━━━━━ PROVIDED DATA

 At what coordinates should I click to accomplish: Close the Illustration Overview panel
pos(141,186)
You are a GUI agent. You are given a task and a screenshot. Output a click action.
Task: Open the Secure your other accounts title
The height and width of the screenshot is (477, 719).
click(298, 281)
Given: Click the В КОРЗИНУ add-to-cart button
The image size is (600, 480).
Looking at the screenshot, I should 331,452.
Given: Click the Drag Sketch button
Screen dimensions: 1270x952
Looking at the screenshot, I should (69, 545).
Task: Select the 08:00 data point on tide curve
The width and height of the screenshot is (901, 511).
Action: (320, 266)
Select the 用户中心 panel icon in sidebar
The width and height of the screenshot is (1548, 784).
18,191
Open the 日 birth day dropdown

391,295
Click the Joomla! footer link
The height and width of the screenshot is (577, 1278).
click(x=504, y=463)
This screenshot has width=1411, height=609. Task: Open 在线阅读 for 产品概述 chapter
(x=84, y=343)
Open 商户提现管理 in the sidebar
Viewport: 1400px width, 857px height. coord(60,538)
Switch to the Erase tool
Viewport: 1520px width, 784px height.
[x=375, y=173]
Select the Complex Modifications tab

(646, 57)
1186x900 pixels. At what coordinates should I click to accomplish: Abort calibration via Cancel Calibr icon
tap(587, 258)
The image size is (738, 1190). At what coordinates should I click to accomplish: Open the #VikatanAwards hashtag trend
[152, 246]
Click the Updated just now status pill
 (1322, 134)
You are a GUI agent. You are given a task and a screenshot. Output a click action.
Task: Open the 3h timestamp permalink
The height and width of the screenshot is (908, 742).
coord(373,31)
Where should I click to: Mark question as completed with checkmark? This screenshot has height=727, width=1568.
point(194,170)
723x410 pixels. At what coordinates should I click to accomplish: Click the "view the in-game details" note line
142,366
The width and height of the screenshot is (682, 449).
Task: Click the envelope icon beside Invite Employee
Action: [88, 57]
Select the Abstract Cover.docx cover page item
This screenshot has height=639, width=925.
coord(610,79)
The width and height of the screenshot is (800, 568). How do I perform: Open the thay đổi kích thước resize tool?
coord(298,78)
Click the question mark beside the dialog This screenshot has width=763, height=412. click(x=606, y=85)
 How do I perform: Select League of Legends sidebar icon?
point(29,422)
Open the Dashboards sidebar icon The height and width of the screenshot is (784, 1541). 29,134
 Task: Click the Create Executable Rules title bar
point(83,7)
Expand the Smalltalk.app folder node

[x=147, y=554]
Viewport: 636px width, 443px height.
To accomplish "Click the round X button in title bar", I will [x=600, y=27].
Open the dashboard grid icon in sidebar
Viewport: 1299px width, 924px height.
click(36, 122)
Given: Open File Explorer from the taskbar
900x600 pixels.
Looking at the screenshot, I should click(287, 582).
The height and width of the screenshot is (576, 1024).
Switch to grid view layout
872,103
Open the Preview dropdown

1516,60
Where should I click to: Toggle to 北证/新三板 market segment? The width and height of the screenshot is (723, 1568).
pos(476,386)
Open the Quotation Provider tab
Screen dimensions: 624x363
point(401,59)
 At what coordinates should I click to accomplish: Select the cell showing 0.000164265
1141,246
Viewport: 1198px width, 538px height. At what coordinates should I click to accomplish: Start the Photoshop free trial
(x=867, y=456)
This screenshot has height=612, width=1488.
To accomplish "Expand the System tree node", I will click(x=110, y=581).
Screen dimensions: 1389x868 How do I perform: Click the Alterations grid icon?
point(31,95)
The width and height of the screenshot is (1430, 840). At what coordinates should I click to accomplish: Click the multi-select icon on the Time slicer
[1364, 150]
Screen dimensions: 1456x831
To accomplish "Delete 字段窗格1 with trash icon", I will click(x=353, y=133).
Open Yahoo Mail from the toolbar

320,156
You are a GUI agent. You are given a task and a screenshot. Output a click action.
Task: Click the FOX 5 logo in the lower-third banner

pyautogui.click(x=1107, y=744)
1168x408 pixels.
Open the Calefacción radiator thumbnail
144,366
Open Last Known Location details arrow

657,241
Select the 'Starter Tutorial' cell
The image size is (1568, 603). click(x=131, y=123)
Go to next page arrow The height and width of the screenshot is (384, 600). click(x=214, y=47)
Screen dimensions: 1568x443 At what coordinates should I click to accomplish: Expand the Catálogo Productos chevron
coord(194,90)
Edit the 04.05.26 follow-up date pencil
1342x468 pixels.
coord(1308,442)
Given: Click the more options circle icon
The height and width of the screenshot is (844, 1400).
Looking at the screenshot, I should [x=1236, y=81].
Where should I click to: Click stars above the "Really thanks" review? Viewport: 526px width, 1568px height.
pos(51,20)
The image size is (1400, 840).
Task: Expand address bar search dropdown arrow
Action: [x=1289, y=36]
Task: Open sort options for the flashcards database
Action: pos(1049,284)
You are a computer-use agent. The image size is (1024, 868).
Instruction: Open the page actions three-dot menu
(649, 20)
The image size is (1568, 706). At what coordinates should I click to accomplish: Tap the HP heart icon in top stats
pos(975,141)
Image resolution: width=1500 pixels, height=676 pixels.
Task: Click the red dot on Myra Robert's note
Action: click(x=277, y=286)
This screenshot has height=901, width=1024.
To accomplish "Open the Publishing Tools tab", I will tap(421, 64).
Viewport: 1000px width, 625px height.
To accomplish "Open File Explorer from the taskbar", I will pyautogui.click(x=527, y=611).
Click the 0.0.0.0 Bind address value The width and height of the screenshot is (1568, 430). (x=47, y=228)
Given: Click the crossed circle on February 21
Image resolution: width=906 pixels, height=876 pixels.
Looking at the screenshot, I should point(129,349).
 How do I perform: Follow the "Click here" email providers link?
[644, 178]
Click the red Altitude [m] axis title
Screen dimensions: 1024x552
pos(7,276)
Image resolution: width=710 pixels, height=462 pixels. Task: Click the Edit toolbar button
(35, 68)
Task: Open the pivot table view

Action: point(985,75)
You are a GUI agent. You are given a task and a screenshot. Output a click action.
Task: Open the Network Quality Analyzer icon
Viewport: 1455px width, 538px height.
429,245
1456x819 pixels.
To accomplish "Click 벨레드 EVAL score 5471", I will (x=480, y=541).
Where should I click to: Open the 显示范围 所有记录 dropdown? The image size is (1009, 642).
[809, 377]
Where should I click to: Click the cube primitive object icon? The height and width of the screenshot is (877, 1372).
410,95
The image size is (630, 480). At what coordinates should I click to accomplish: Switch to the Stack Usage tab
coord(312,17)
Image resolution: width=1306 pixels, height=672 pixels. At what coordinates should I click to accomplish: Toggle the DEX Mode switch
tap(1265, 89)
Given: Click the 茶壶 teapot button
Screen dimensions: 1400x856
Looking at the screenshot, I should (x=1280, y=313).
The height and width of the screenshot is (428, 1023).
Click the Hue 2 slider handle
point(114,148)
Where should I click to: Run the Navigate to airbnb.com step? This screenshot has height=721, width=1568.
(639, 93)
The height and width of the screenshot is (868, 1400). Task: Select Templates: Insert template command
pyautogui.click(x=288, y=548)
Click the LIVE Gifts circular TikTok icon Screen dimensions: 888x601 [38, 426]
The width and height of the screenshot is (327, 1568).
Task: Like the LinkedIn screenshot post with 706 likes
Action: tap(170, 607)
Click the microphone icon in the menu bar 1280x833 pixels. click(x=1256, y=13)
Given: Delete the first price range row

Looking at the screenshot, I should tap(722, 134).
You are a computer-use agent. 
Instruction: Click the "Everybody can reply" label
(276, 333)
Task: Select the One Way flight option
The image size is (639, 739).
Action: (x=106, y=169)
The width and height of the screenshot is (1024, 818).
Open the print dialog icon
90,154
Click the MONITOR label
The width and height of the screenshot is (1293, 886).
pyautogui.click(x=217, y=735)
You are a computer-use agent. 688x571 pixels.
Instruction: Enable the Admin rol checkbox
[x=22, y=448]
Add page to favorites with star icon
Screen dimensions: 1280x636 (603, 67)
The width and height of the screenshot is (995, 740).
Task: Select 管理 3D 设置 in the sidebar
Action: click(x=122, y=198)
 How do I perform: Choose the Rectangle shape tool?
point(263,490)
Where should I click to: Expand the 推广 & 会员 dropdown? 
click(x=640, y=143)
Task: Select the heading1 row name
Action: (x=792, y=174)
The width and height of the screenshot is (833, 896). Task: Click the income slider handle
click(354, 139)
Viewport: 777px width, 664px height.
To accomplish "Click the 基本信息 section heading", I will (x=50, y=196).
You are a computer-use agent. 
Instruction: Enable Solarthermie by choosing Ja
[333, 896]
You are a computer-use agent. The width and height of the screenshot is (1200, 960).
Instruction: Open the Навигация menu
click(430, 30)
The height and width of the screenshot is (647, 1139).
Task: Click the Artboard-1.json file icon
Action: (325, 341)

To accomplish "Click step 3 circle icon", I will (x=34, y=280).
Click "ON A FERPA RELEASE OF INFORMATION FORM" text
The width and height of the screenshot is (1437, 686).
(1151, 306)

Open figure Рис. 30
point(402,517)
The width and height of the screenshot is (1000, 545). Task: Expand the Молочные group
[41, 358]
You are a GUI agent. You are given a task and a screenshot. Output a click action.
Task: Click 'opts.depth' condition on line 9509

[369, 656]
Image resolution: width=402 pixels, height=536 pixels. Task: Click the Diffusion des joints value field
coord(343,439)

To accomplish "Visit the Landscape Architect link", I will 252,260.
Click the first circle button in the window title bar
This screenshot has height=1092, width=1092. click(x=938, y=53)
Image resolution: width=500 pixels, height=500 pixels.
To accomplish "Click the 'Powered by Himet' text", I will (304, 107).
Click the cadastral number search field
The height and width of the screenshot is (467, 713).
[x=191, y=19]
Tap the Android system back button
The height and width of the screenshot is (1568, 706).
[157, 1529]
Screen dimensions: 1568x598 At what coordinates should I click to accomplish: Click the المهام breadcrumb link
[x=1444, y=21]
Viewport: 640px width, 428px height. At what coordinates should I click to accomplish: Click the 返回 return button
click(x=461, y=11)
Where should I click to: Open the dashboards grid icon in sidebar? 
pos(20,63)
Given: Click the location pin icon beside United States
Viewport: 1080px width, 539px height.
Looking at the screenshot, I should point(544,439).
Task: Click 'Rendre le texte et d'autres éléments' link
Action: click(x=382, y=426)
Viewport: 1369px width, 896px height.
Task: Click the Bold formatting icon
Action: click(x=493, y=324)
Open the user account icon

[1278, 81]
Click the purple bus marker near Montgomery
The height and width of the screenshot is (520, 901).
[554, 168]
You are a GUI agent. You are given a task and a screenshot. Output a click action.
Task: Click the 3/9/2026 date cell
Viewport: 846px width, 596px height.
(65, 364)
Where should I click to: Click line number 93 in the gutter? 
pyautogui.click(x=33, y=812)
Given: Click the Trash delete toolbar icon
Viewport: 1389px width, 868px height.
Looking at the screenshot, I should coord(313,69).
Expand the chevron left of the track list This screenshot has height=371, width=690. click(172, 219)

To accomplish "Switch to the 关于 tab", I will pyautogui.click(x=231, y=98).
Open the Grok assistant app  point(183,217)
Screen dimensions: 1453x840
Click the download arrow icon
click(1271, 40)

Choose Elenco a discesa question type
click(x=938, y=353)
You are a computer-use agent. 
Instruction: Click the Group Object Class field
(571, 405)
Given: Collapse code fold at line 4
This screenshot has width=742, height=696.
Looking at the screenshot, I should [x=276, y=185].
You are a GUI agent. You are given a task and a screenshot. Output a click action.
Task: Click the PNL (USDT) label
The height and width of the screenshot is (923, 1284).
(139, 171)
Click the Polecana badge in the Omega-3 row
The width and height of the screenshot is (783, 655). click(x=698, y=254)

━━━━━━━━━━

EXERCISE DETAILS: Render the material as a Markdown table with the columns "Row" and "Line," starting at its first line and ending at the line that contains "Action: (320, 266)", both ends included. Give each line its own numbered row, and leave out blank lines.

EXERCISE SOLUTION:
| Row | Line |
|---|---|
| 1 |  At what coordinates should I click to accomplish: Close the Illustration Overview panel |
| 2 | pos(141,186) |
| 3 | You are a GUI agent. You are given a task and a screenshot. Output a click action. |
| 4 | Task: Open the Secure your other accounts title |
| 5 | The height and width of the screenshot is (477, 719). |
| 6 | click(298, 281) |
| 7 | Given: Click the В КОРЗИНУ add-to-cart button |
| 8 | The image size is (600, 480). |
| 9 | Looking at the screenshot, I should 331,452. |
| 10 | Given: Click the Drag Sketch button |
| 11 | Screen dimensions: 1270x952 |
| 12 | Looking at the screenshot, I should (69, 545). |
| 13 | Task: Select the 08:00 data point on tide curve |
| 14 | The width and height of the screenshot is (901, 511). |
| 15 | Action: (320, 266) |